[Pixel coordinate grounding data]
---*---

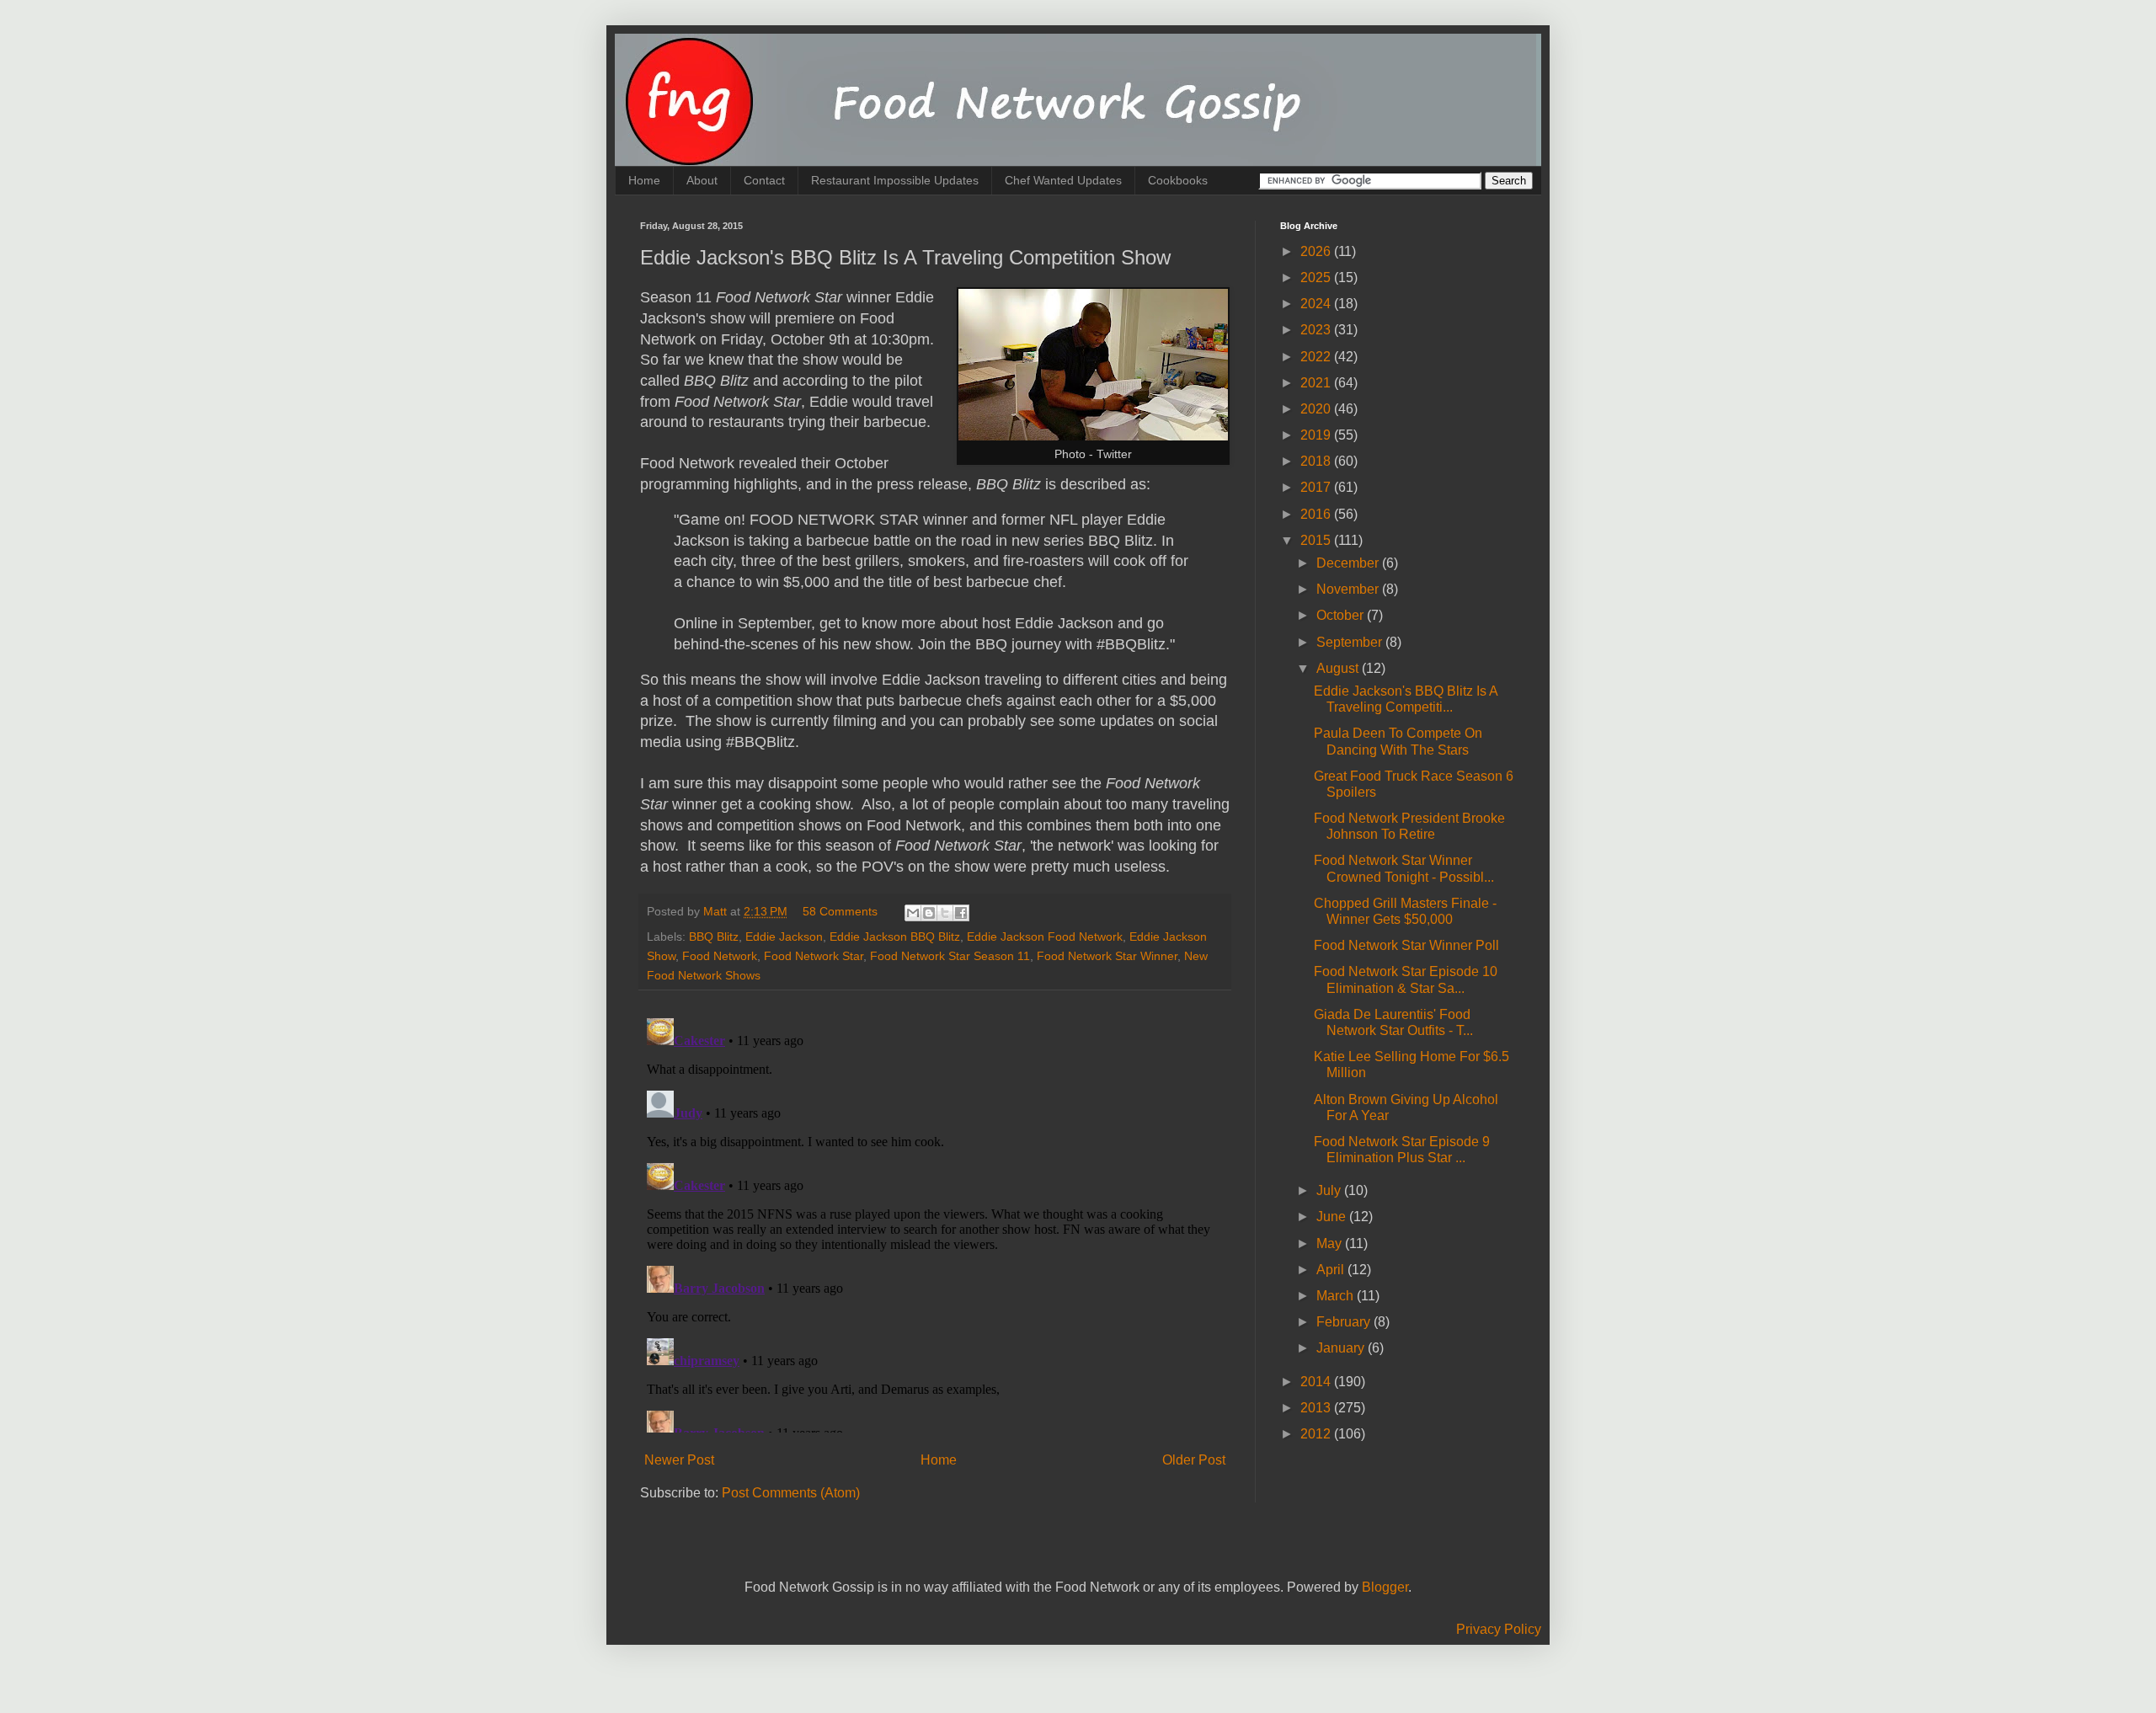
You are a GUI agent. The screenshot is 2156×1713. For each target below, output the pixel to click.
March (1336, 1296)
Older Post (1193, 1460)
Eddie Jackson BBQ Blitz (895, 936)
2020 (1317, 409)
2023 (1317, 330)
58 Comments (840, 911)
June (1332, 1216)
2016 (1317, 514)
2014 (1317, 1381)
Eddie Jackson (784, 936)
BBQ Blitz (714, 936)
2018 (1317, 461)
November (1349, 589)
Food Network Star (813, 956)
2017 (1317, 487)
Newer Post (679, 1460)
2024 (1317, 303)
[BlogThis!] (929, 913)
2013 (1317, 1408)
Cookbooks (1178, 180)
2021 (1317, 383)
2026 (1317, 251)
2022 (1317, 357)
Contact (764, 180)
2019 (1317, 435)
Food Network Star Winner (1107, 956)
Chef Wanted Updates (1063, 180)
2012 (1317, 1434)
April (1332, 1269)
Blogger (1385, 1587)
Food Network (719, 956)
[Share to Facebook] (961, 913)
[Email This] (913, 913)
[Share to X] (945, 913)
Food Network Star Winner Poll (1406, 945)
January (1342, 1348)
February (1345, 1322)
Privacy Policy (1498, 1629)
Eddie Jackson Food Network (1045, 936)
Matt (716, 911)
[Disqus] (935, 1222)
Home (644, 180)
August (1339, 668)
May (1330, 1243)
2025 (1317, 277)
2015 (1317, 540)
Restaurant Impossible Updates (895, 180)
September (1350, 642)
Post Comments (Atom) (791, 1493)
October (1341, 615)
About (702, 180)
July (1330, 1190)
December (1349, 563)
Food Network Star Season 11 (950, 956)
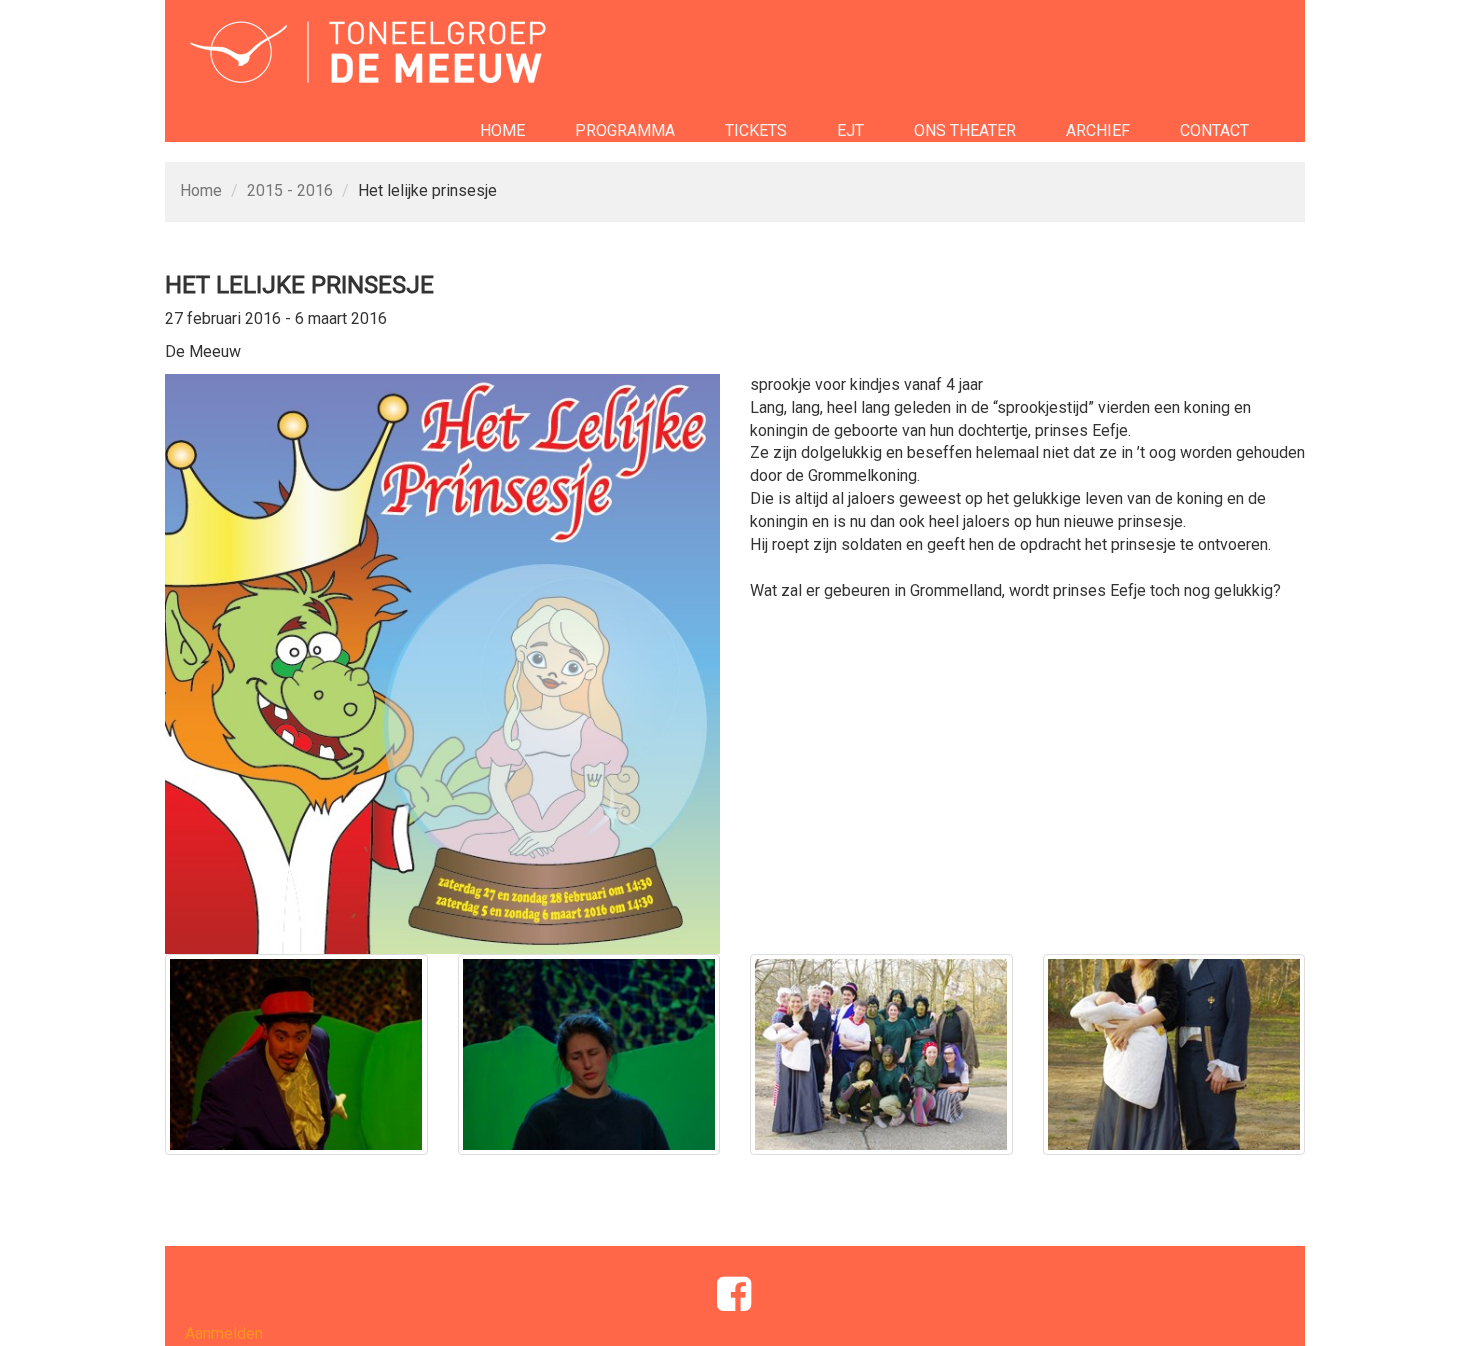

---*---

[Work request]
Return, with no change at all, every line in the entries above from the line containing "Eddie Jackson BBQ Blitz (895, 936)" through the line containing "2024 (1317, 303)".

[Your solution]
Eddie Jackson BBQ Blitz (895, 936)
2020 (1317, 409)
2023 (1317, 330)
58 Comments (840, 911)
June (1332, 1216)
2016 (1317, 514)
2014 (1317, 1381)
Eddie Jackson (784, 936)
BBQ Blitz (714, 936)
2018 (1317, 461)
November (1349, 589)
Food Network Star (813, 956)
2017 (1317, 487)
Newer Post (679, 1460)
2024 (1317, 303)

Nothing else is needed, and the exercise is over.